§ **Challenge**: Write out the data word for word, from the line containing "Where should I" through the end of the data, both ends included. Leave the pictures out of your answer.

§ **Input material**:
** Begin **

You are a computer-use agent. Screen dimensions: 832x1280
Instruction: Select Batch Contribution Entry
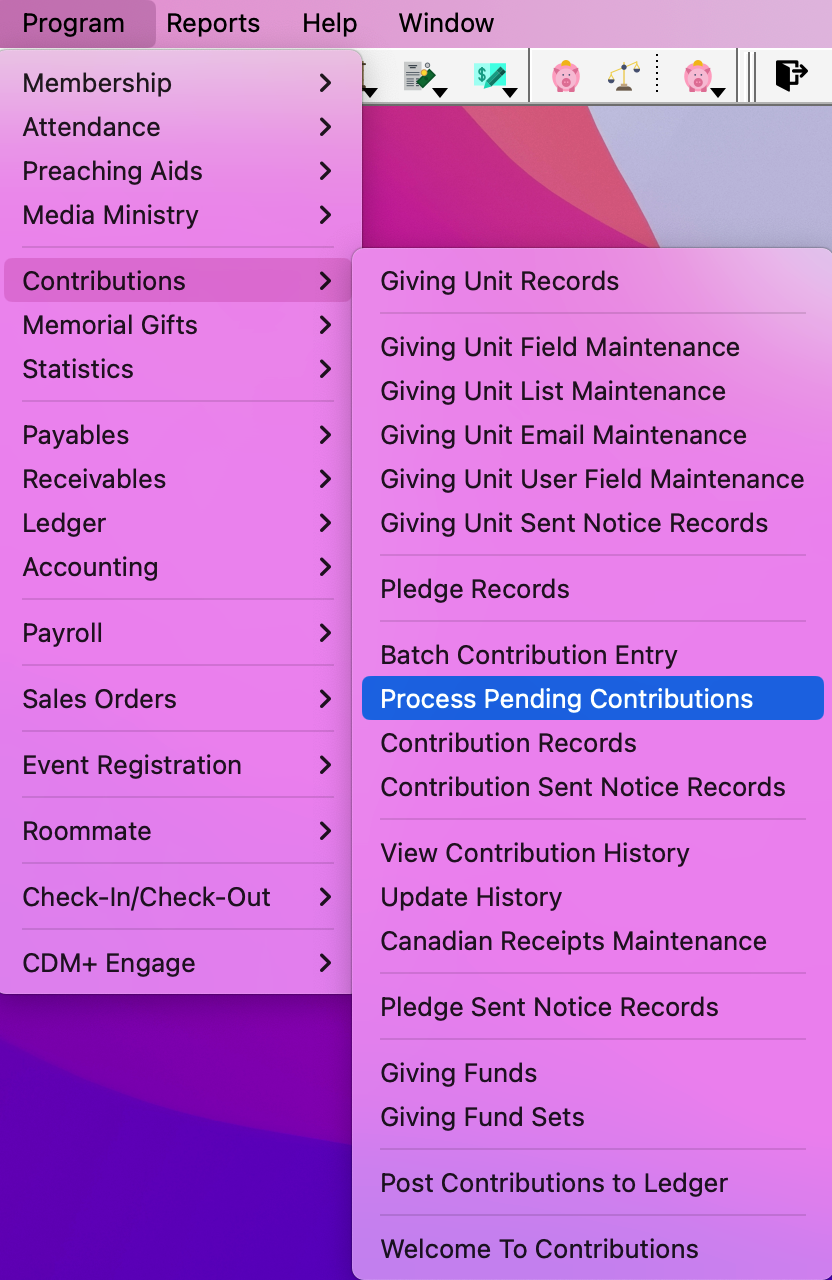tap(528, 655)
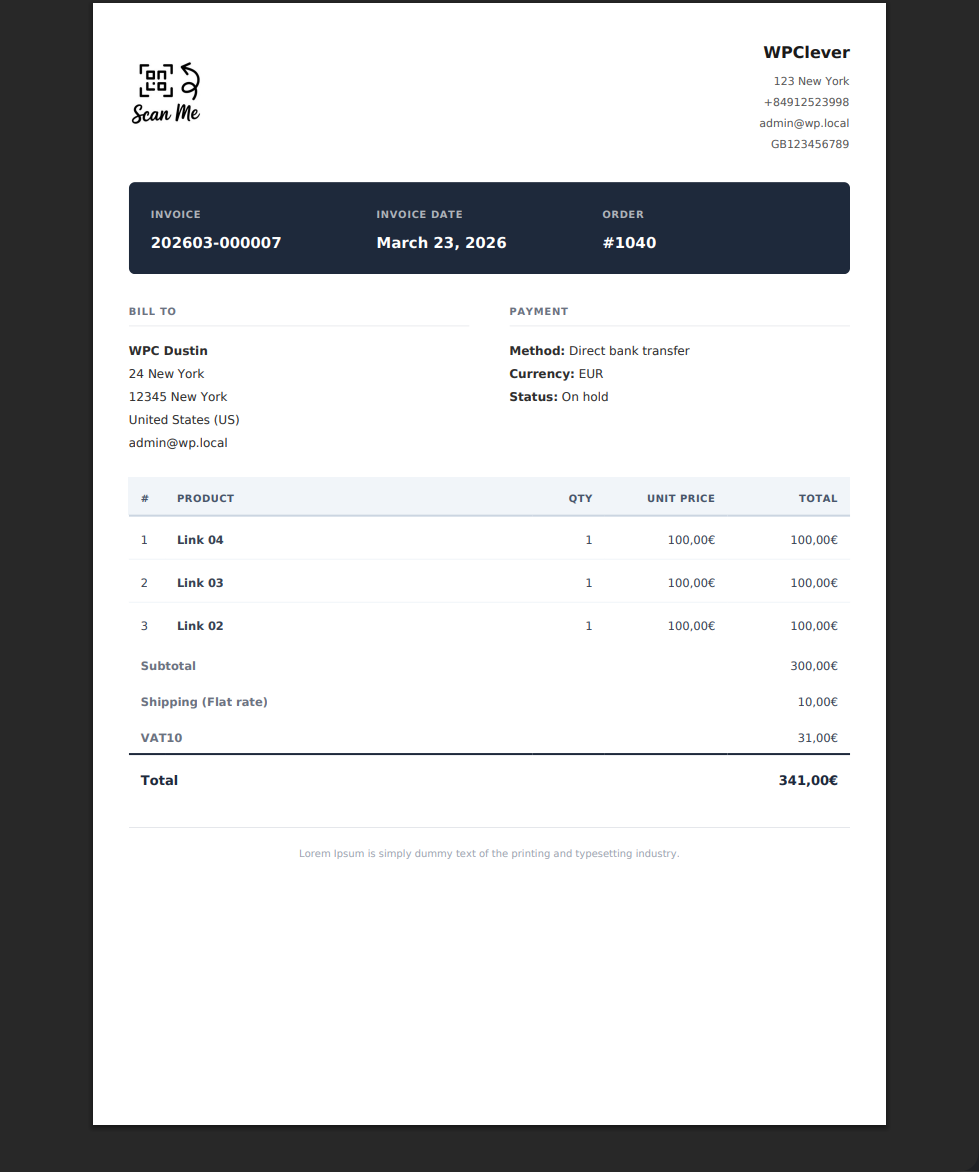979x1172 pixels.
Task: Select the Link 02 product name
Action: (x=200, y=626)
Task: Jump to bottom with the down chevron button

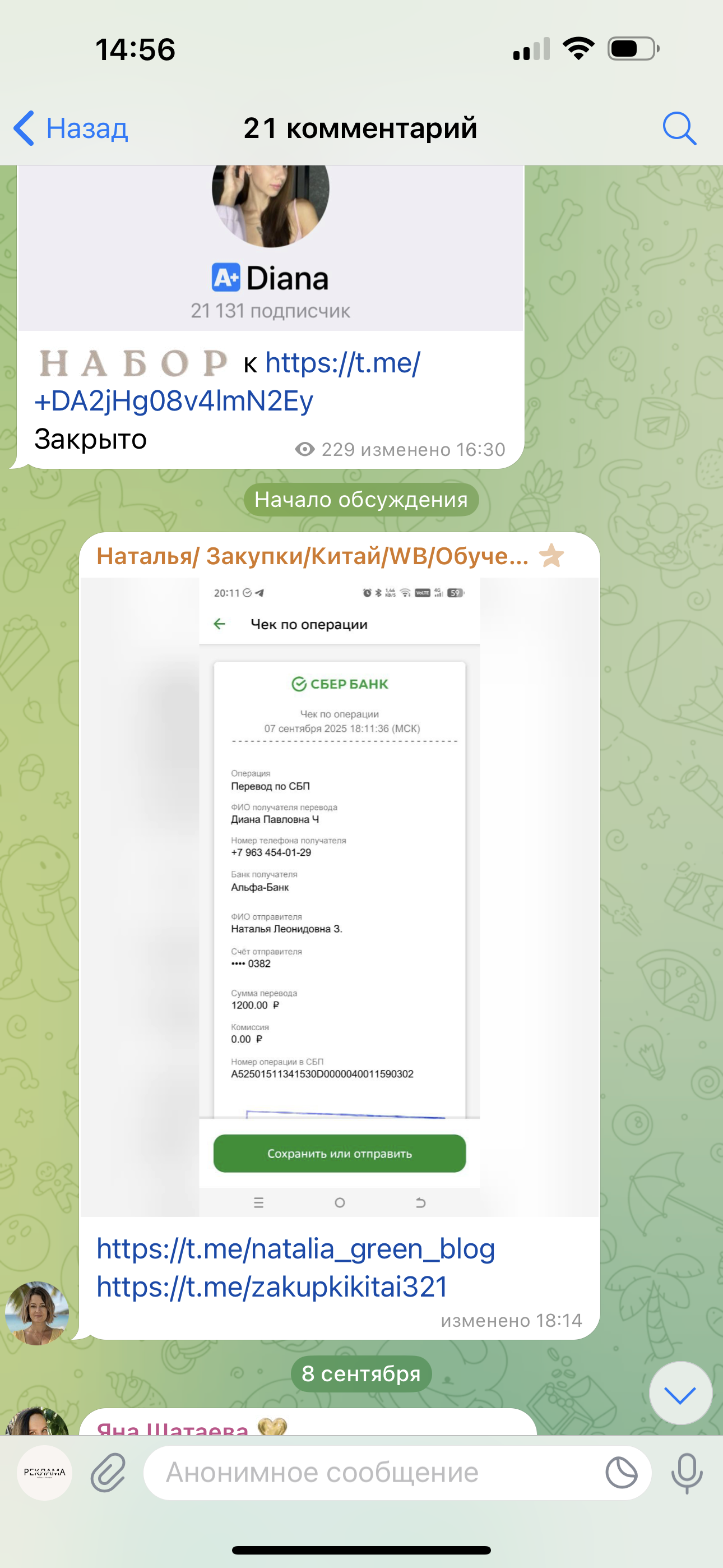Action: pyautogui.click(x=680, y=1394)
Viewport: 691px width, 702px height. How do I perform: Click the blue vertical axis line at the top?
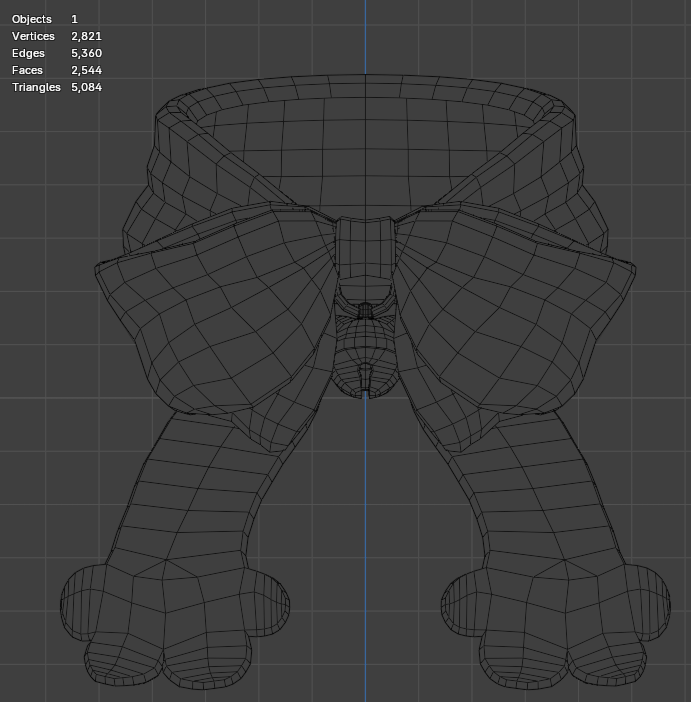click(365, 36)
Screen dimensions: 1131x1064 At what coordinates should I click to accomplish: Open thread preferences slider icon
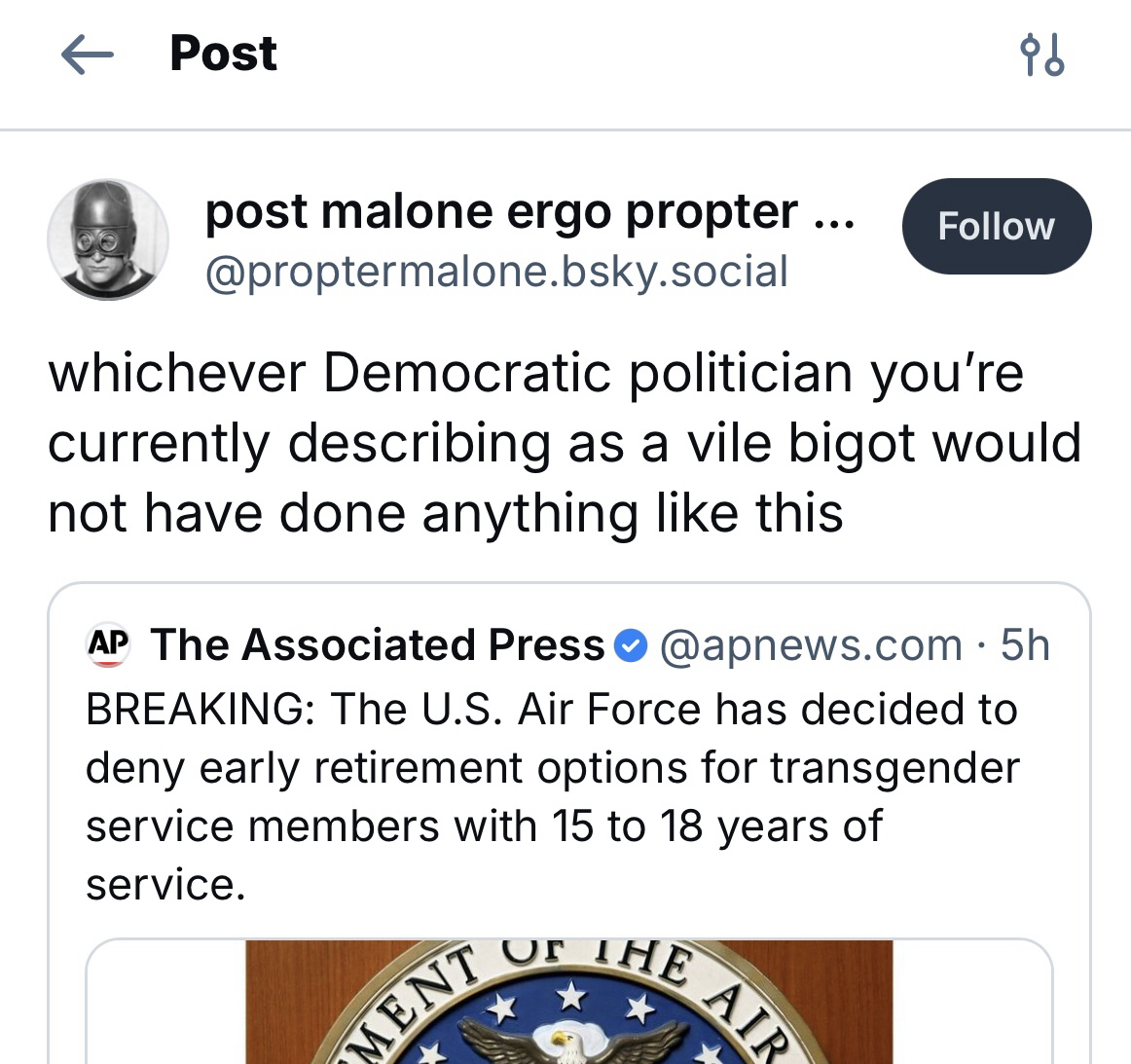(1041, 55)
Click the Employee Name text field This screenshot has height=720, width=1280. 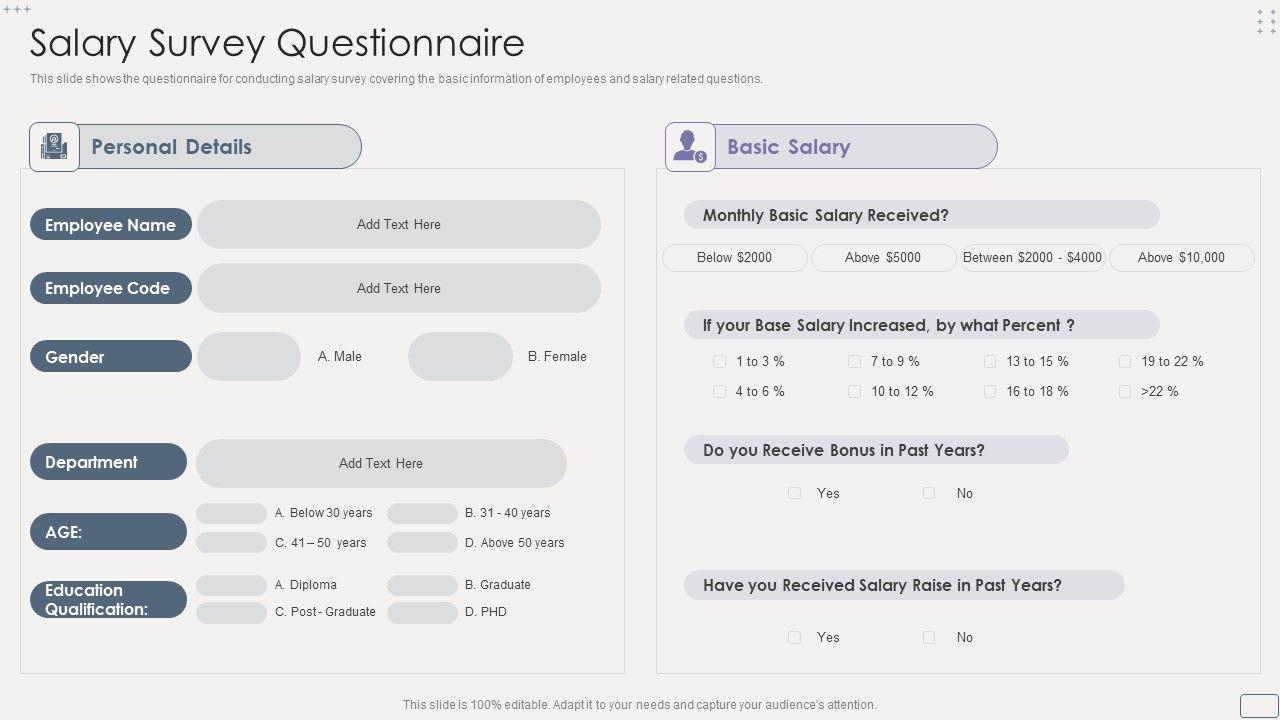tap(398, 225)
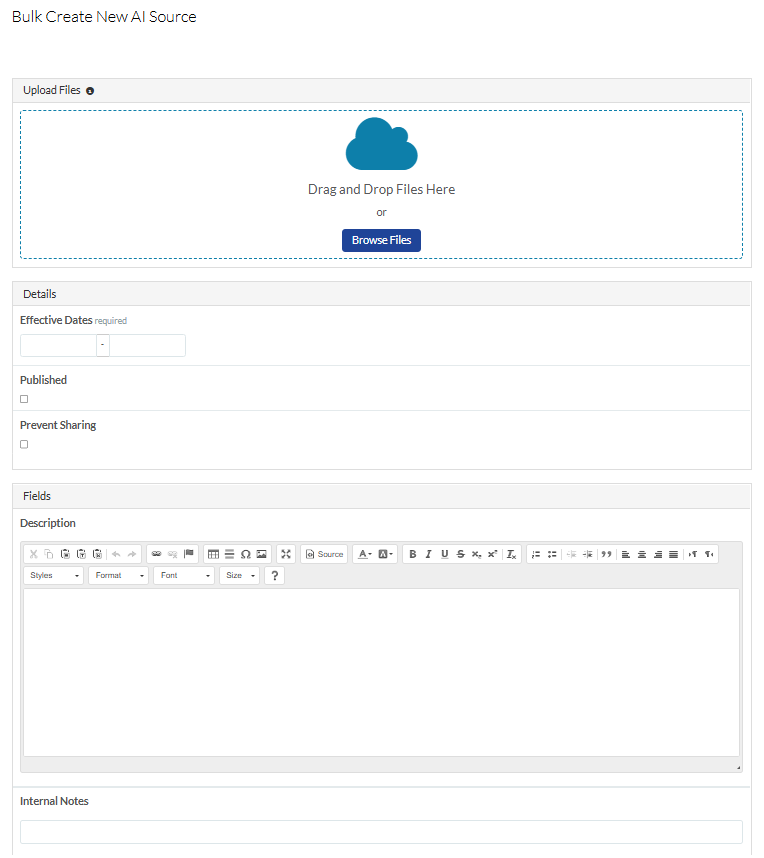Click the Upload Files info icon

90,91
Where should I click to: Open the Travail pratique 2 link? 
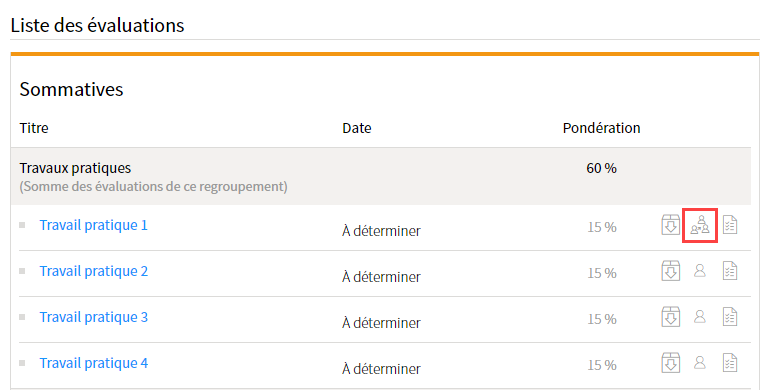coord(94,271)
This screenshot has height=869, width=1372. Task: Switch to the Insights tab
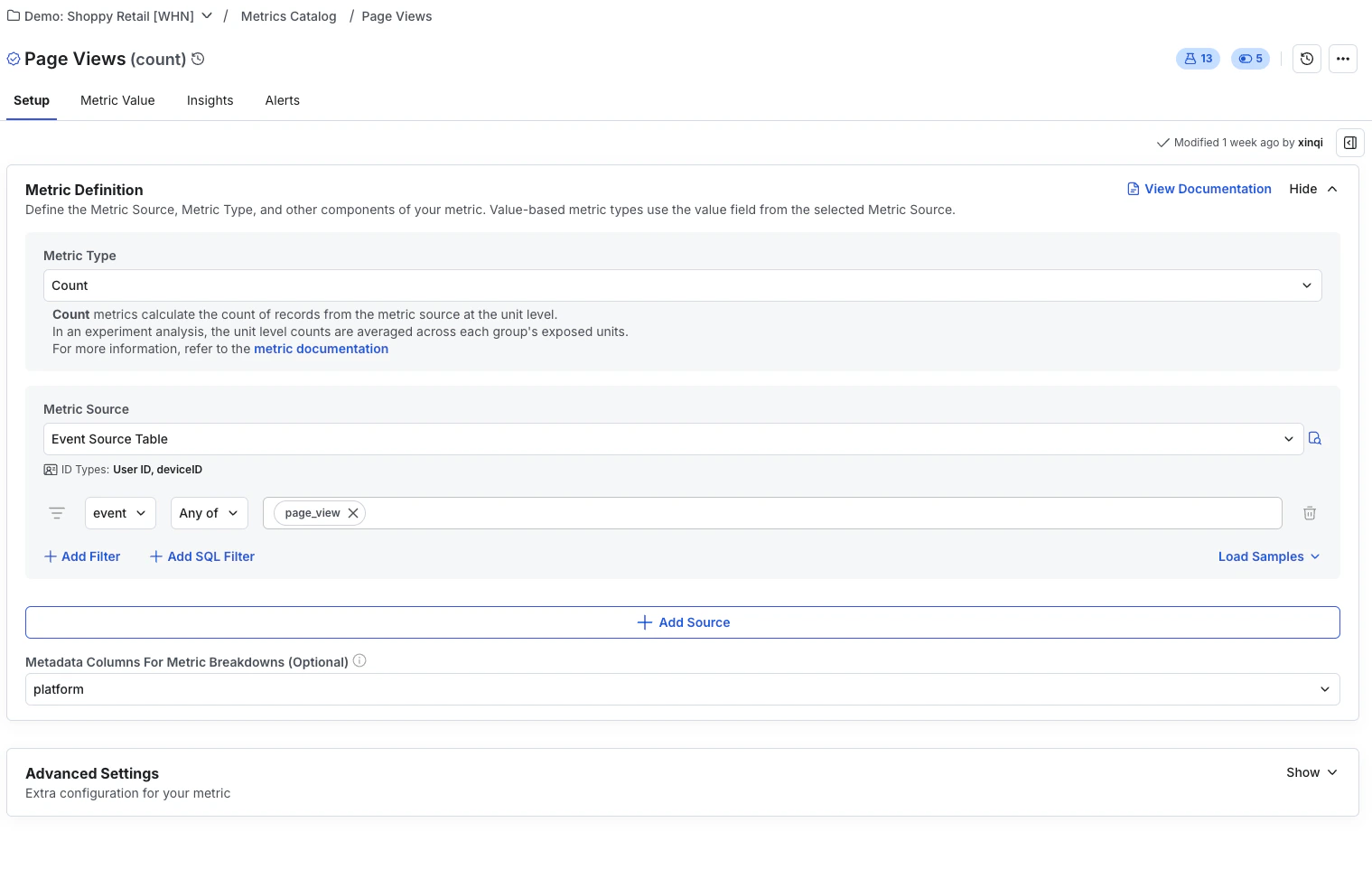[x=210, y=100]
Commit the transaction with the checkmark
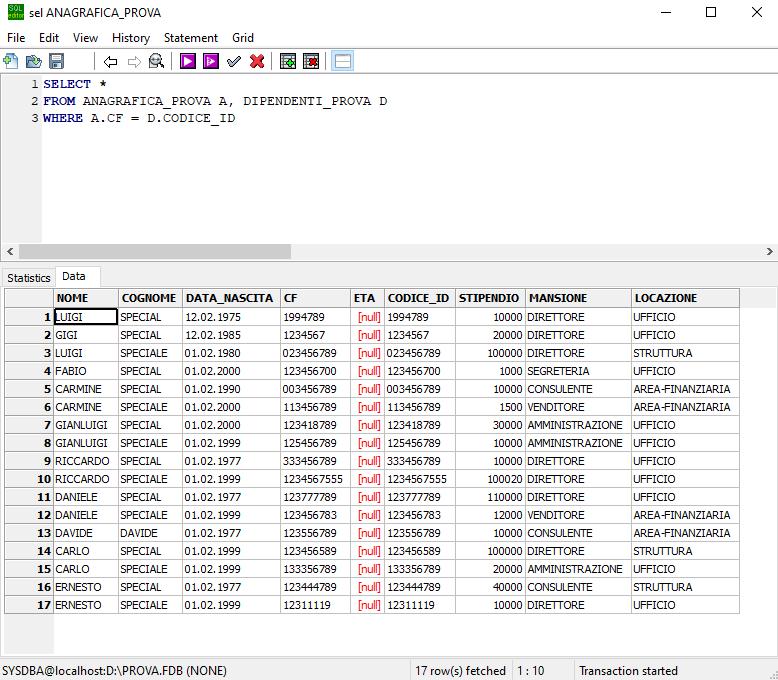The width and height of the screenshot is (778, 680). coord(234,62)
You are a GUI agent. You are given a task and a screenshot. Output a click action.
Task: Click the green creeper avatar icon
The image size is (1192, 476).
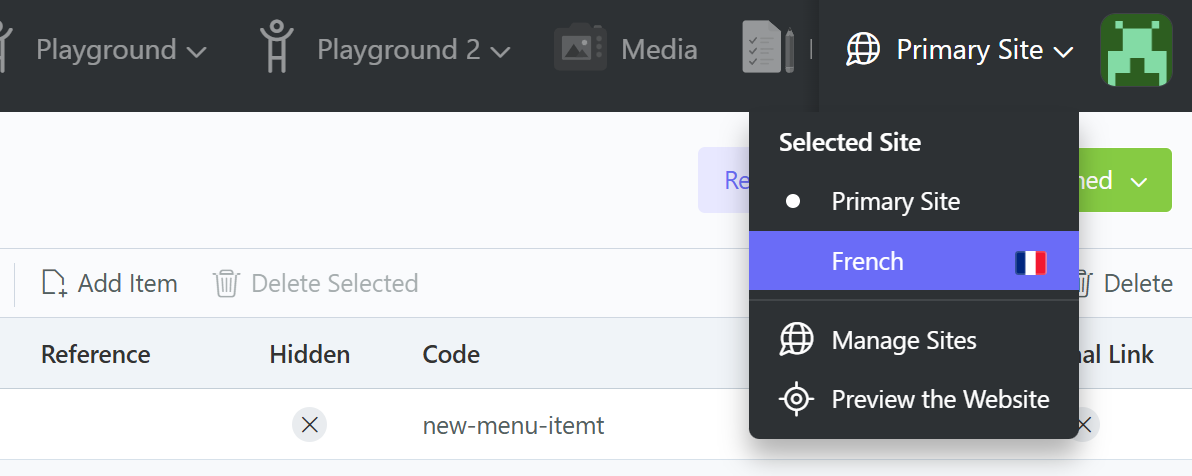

** End **

§ **Output**:
Where should I click to: Open the Travail pratique 2 link? 
coord(94,271)
This screenshot has height=869, width=1372. Task: Switch to the Insights tab
[x=210, y=100]
Commit the transaction with the checkmark
The width and height of the screenshot is (778, 680). coord(234,62)
You are a GUI agent. You are given a task and a screenshot. Output a click action.
Task: Click the green creeper avatar icon
The image size is (1192, 476).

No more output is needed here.